Your conversations with your doctors may be transcribed inaccurately

However, the situation garnering the most attention right now is Whisper’s use within hospitals and medical centers. Researchers are concerned by the number of doctors and medical professionals that have turned to Whisper tools to transcribe their conversations with patients. Your discussion about your health with your doctor may be recorded, then analyzed by Whisper, only to be transcribed with totally false statements that were never a part of the conversation.

This isn’t hypothetical, either: Different researchers have each reached similar conclusions by studying the transcriptions of Whisper-powered tools. AP News rounded up some of these results: A University of Michigan researcher discovered hallucinations in eight out of 10 transcriptions made by Whisper; a machine learning engineer found issues with 50% of the transcriptions he investigated; and one researcher found hallucinations in almost all of the 26,000 Whisper transcriptions they produced. A study even found consistent hallucinations when the audio recordings were short and clear.

But it’s the reporting from Cornell University professors Allison Koenecke and Mona Sloane that offer the most visceral look at the situation: These professors found nearly 40% of the hallucinations they found in transcripts taken from Carnegie Mellon research repository TalkBank were “harmful or concerning,” as the speaker could be “misinterpreted or misrepresented.”

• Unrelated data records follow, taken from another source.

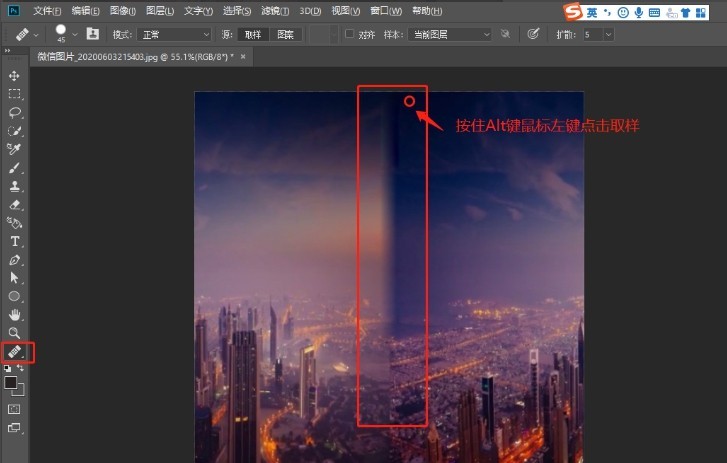The image size is (727, 463).
Task: Select the Clone Stamp tool
Action: point(14,186)
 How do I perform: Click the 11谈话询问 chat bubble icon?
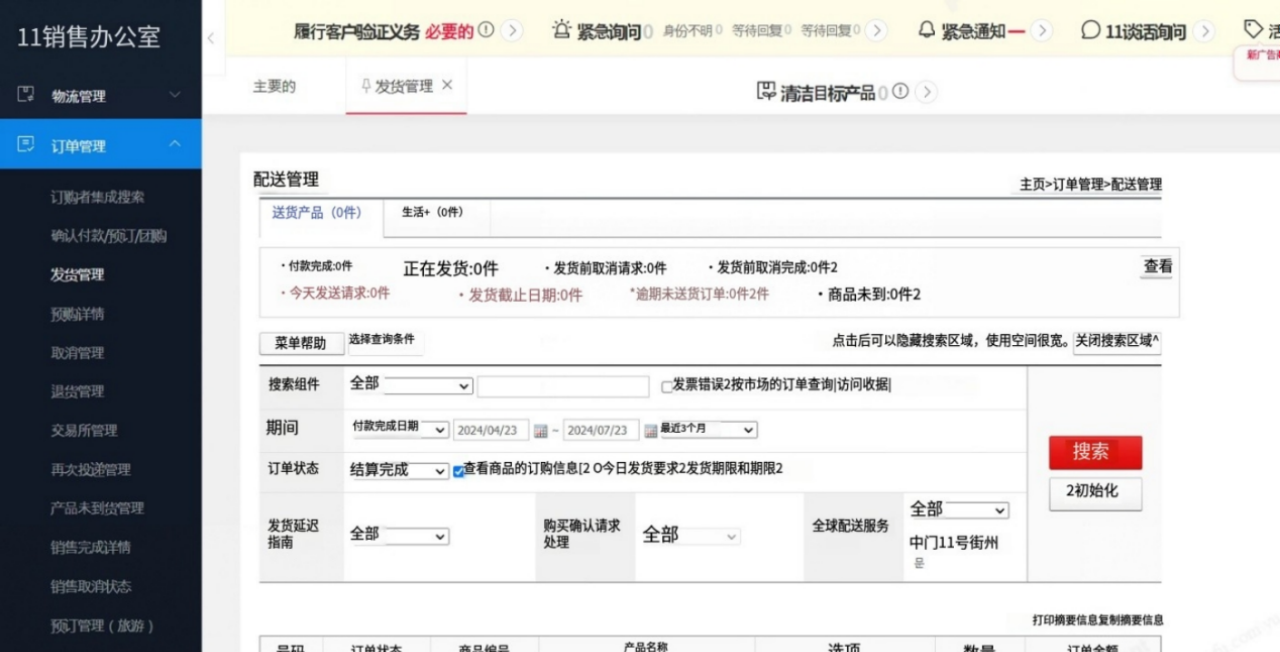(1091, 31)
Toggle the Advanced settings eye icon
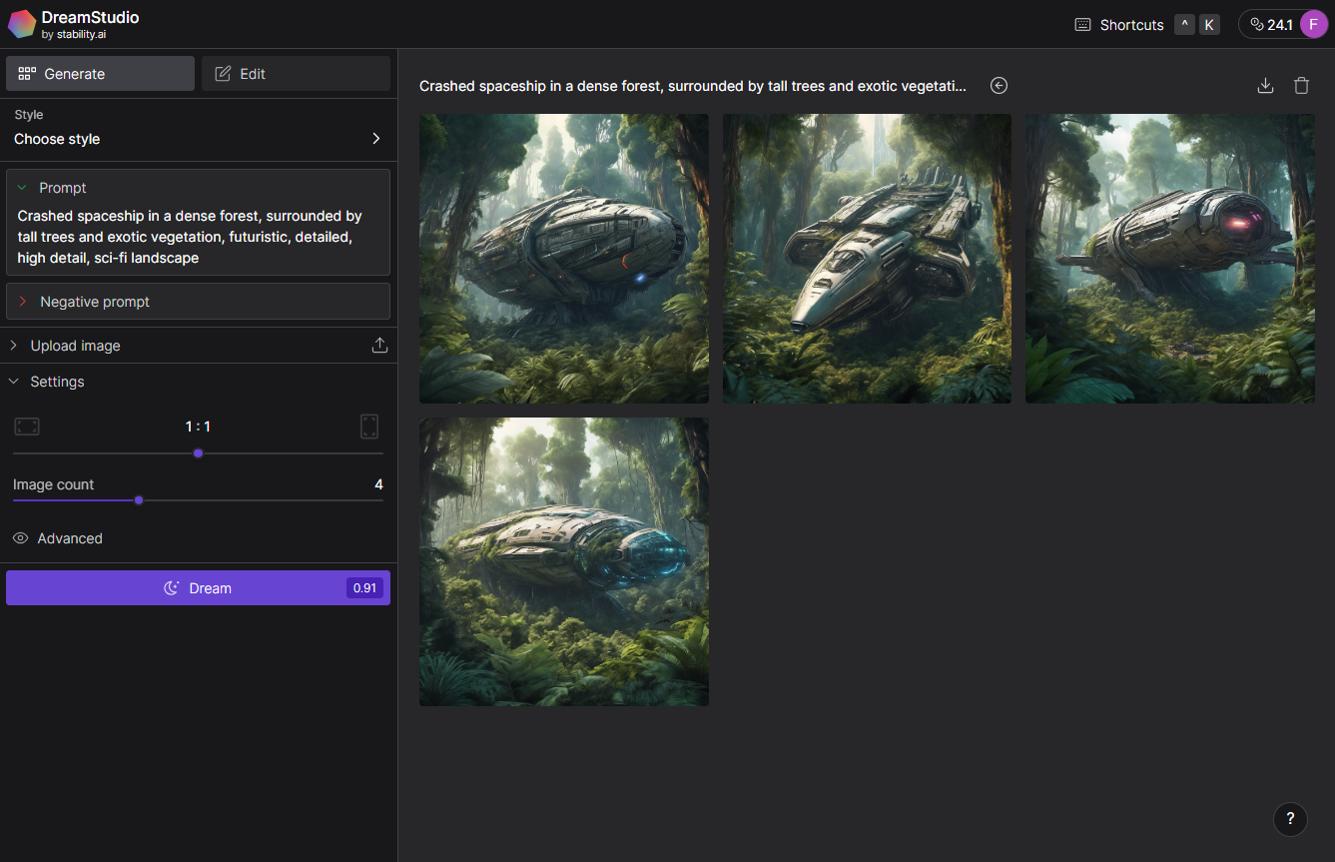1335x862 pixels. click(20, 538)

In one example, the speaker said, “He, the boy, was going to, I’m not sure exactly, take the umbrella.” The AI added the following to the transcription: “He took a big piece of a cross, a teeny, small piece…I’m sure he didn’t have a terror knife so he killed a number of people.” In another example, the speaker said, “two other girls and one lady,” while the AI turned it into, “two other girls and one lady, um, which were Black.”

When you take all this into consideration, it seems concerning that over 30,000 clinicians and 40 health systems are currently using Whisper via a tool developed by Nabla. What’s worse, you cannot check the transcriptions against the original recordings to identify whether Nabla’s tool hallucinated part of the report, as Nabla designed the tool to delete the audio for “data safety reasons.” According to the company, around seven million medical visits have used the tool to transcribe conversations.

Is AI really ready for prime time?

Generative AI as a technology isn’t new, but ChatGPT really kicked off its general adoption in late 2022. Since then, companies have raced to build and add AI into their platforms and services. Why wouldn’t they? It seemed like the public really liked AI, and, well, generative AI seemed like it could do just about anything. Why not embrace it, and use the “magic” of AI to superpower tasks like transcriptions?

We’re seeing why at this moment. AI has a lot of potential, but also plenty of downsides. Hallucinations aren’t just an occasional annoyance: They’re a byproduct of the technology, a flaw built into the fabric of neural networks. We don’t totally understand why AI models hallucinate, and that’s part of the problem. We’re trusting technology with flaws we don’t fully understand to handle important work for us, so much so we’re deleting the data that could be used to double-check AI’s outputs in the name of safety.

Personally, I don’t feel safe knowing my medical records could contain outright falsehoods, just because my doctor’s office decided to employ Nabla’s tools in their system.